Using the Van Til Perspective as the tool to discover what life means and how it ought to be lived.

Thursday, December 23, 2010


 A  Christian  Fiction  Version  of  "Heroes"



A review of


Stephen R. Wilson The Gifted, Book 1:  In The Beginning (self-published, 2010)
                              $12.00   314 pp   ISBN: 978-0-615-40421-9


Reviewed by:  Forrest Schultz


     The book under review here immediately reminded me of the television series "Heroes".  I do not want to say much more about the comparison than that because I never got around to watching all the shows in the series.  The main parallel I would like to draw is the mystery of how these "heroes" received their supernatural gifts and why.


     In The Gifted we are told that the gifts were given to these people by an extraterrestrial civilization intending to use them in its war against another ET civilization.  This we learn at the beginning and the end of the book.  But that does not completely solve the mystery because of the ambiguity of the exact nature of this group.  A few of their names sound like Biblical ones -- Trinity and Zedek Kessed; but most of the names are those of the ancient Greek deities:  Zeus and Hermes and Dionysus and Athena and Apollo.  And the comments on the rear jacket of the book indicate that whatever plans for these gifted children which these extraterrestrials do have may be oveturned by "Someone" (presumably referring to God) who "has entirely different plans for them". 

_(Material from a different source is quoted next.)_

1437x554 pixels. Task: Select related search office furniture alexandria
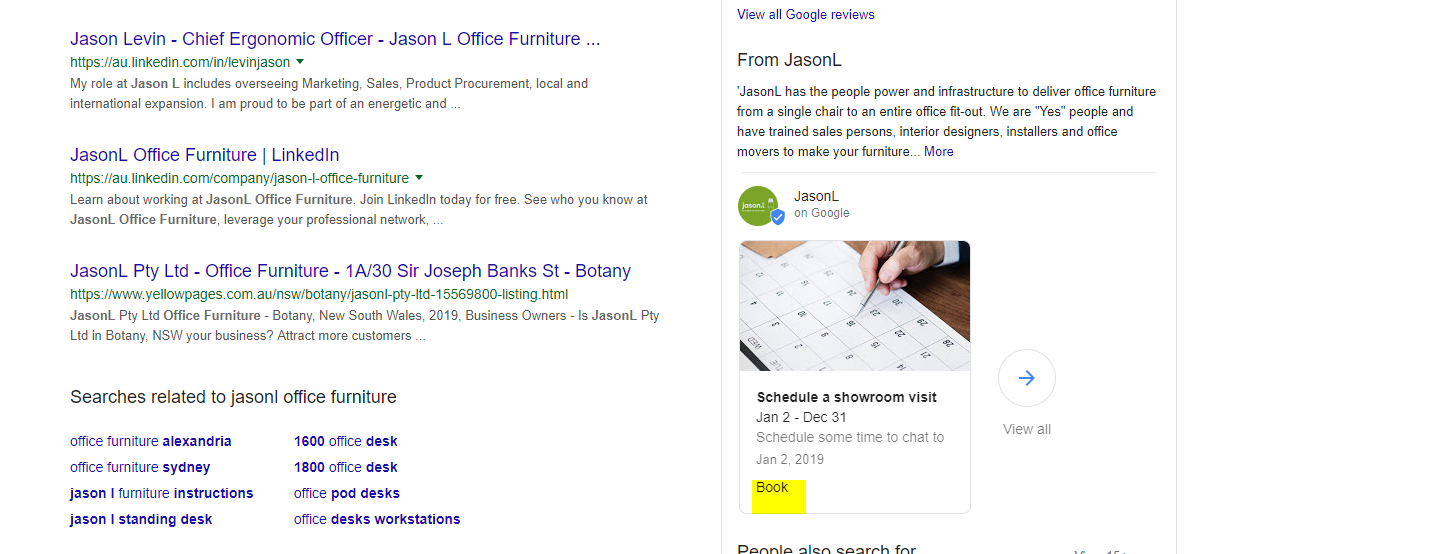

     This is not to be unexpected when we consider that the author, Stephen Wilson, is a Pastor and the book is a work of Christian Fiction.  Wilson, in fact, is so concerned about Christian Fiction, that he not only is writing his own, but also does a lot of reviewing of Christian Fiction, and that he is an active member of The Lost Genre Guild, whose members are Christian authors of science fiction and fantasy (and other types of "speculative" fiction).  Information about him and his writing activities is available at


     The characters in Wilson's story are interesting and well-developed and the action is fast paced and holds the reader's attention.  But, frankly, I did NOT like the inordinate amount of jumping back and forth in time.  It was not really needed for the story and tends to confuse the reader.

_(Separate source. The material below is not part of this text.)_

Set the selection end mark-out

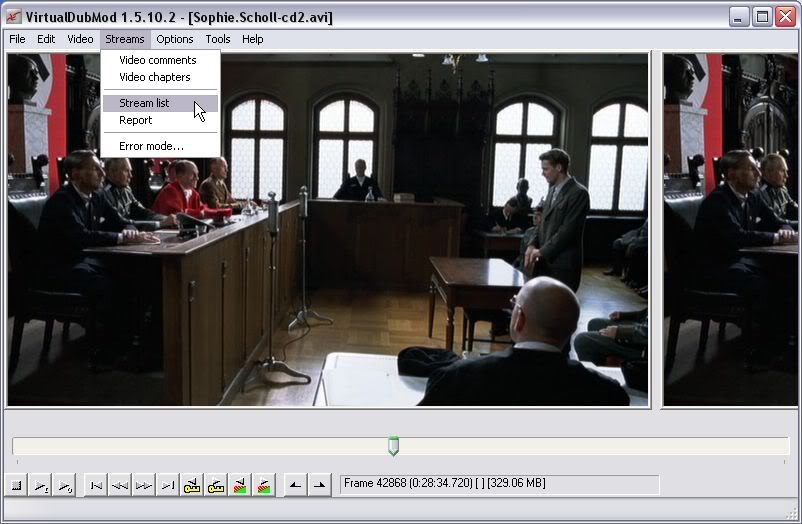coord(319,485)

     Book 1 ends with The Gifted, now adolescents, being brought together and readied for transport to their destiny in outer space.  I intend to read the following books in the series to discover what awaits these superheroes there:  will they boldly go where no man has gone before??  What will they do and how will God overrule the plans the ETs have for them.  This I am anxious to discover in the rest of the series.